*Work instruction:* Look below for the line that has "The image size"; output exactly from it through the line that has "Image resolution: width=744", and leave the pictures out.

BEGIN

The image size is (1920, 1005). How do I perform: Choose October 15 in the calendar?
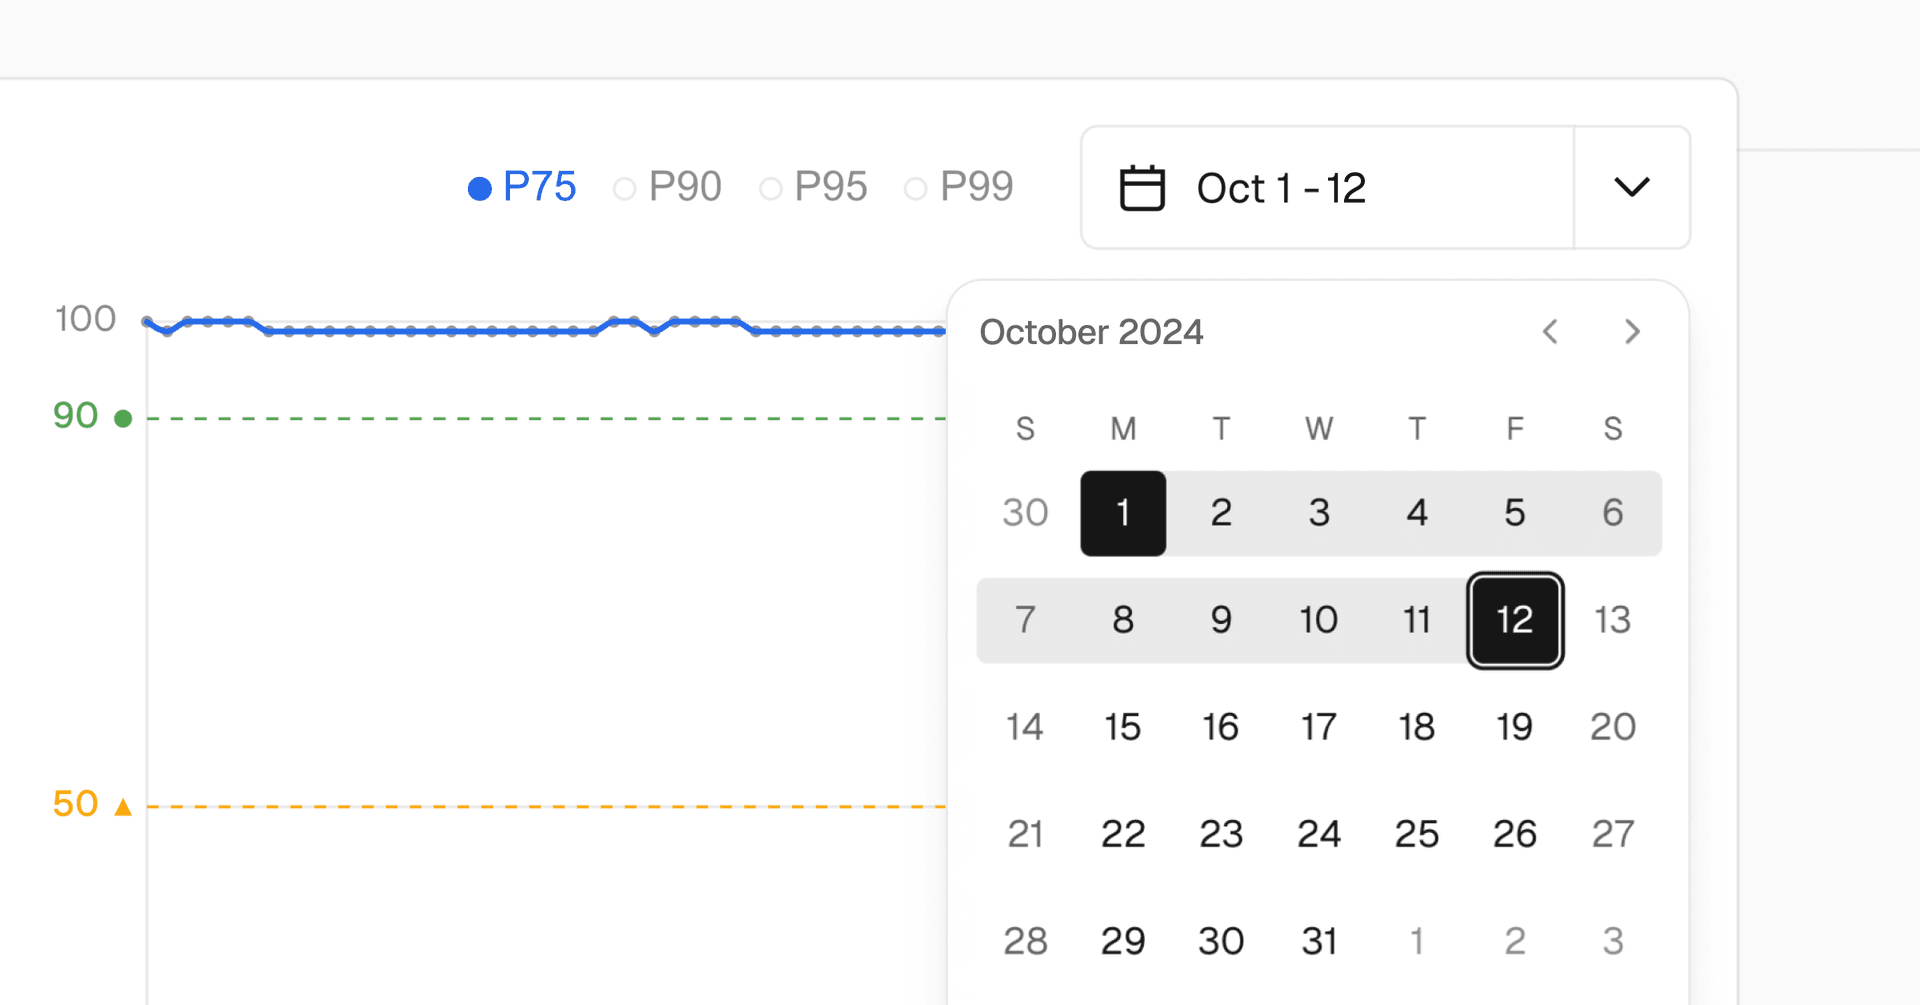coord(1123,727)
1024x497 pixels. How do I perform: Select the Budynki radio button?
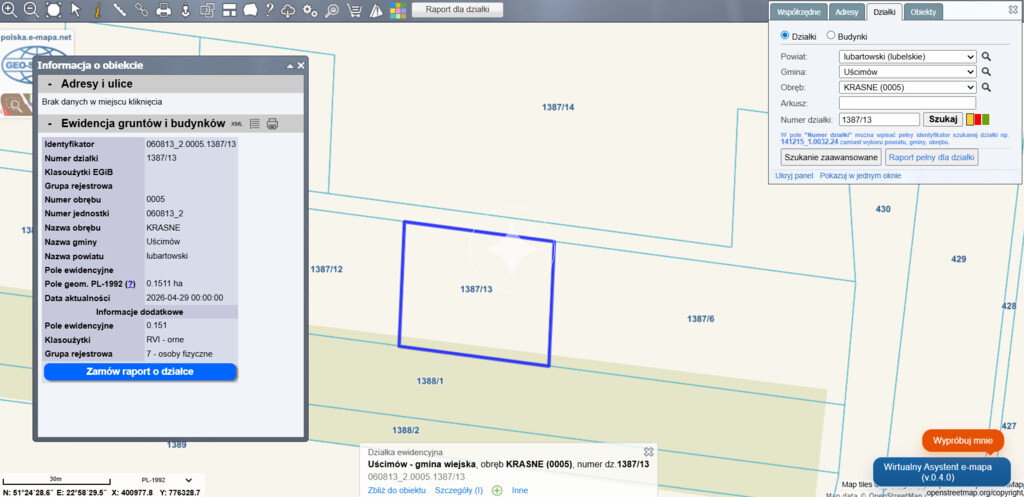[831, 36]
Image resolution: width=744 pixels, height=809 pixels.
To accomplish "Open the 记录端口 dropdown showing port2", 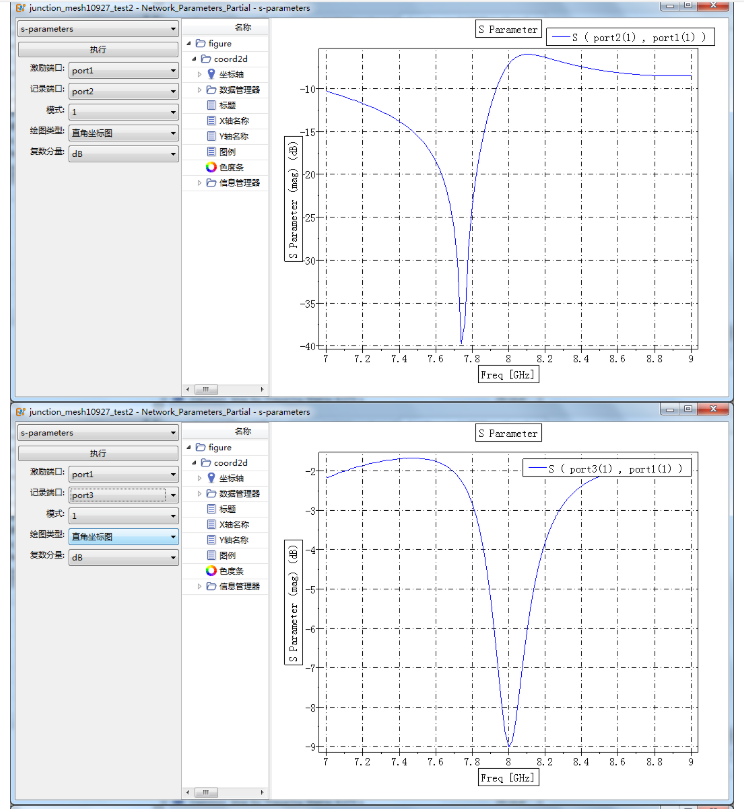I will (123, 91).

END
BEGIN

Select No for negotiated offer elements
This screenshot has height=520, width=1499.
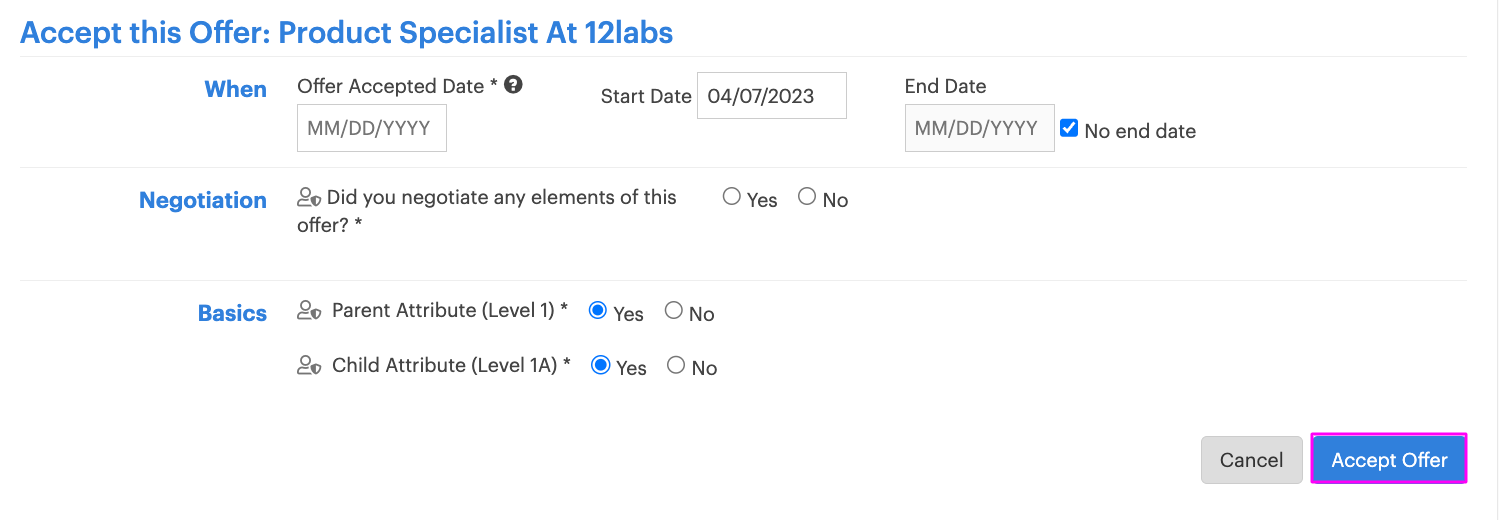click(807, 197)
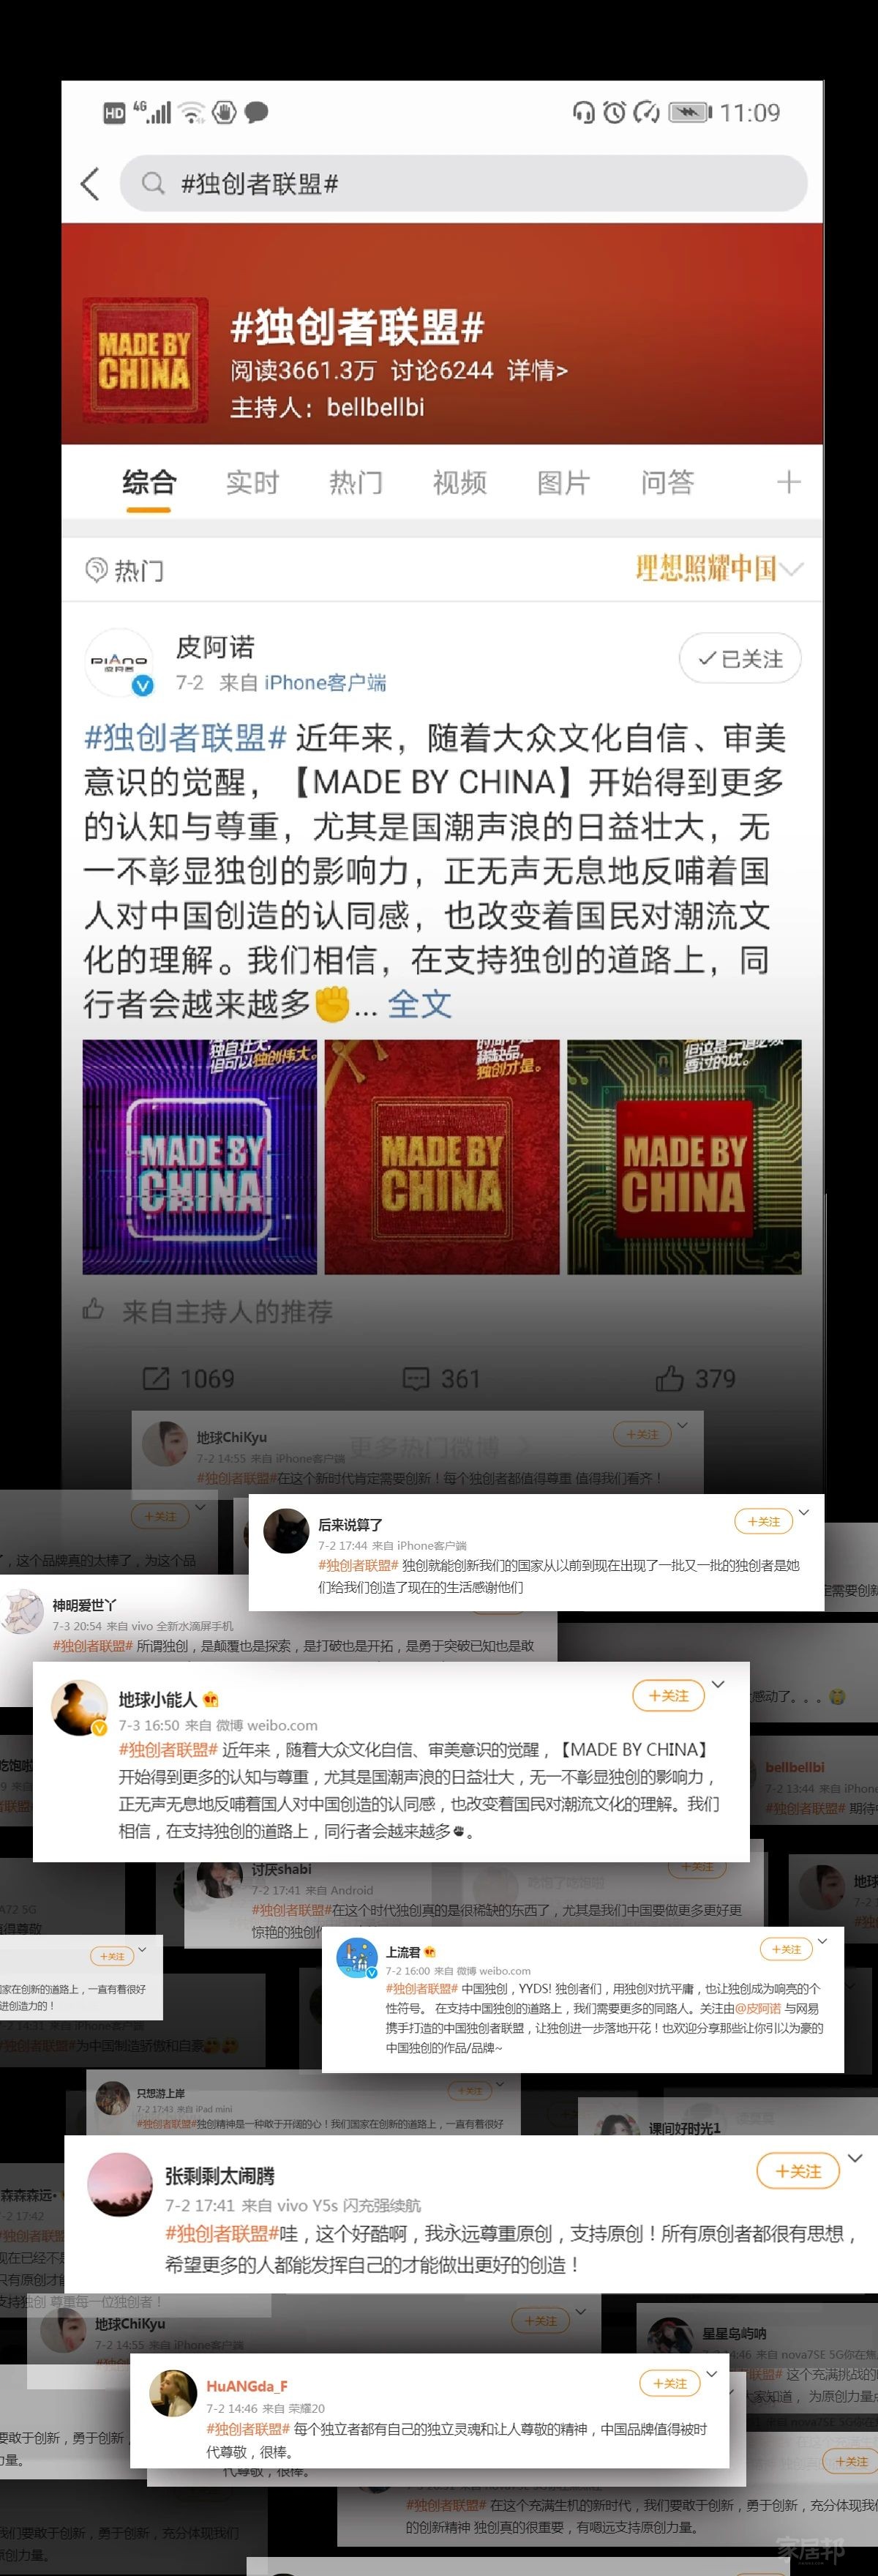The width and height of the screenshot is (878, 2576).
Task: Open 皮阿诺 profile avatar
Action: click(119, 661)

END

*Task solution:*
The image size is (1920, 1005). How do I perform: Choose October 15 in the calendar?
coord(1123,727)
1024x497 pixels. How do I perform: Select the Budynki radio button?
[831, 36]
Image resolution: width=744 pixels, height=809 pixels.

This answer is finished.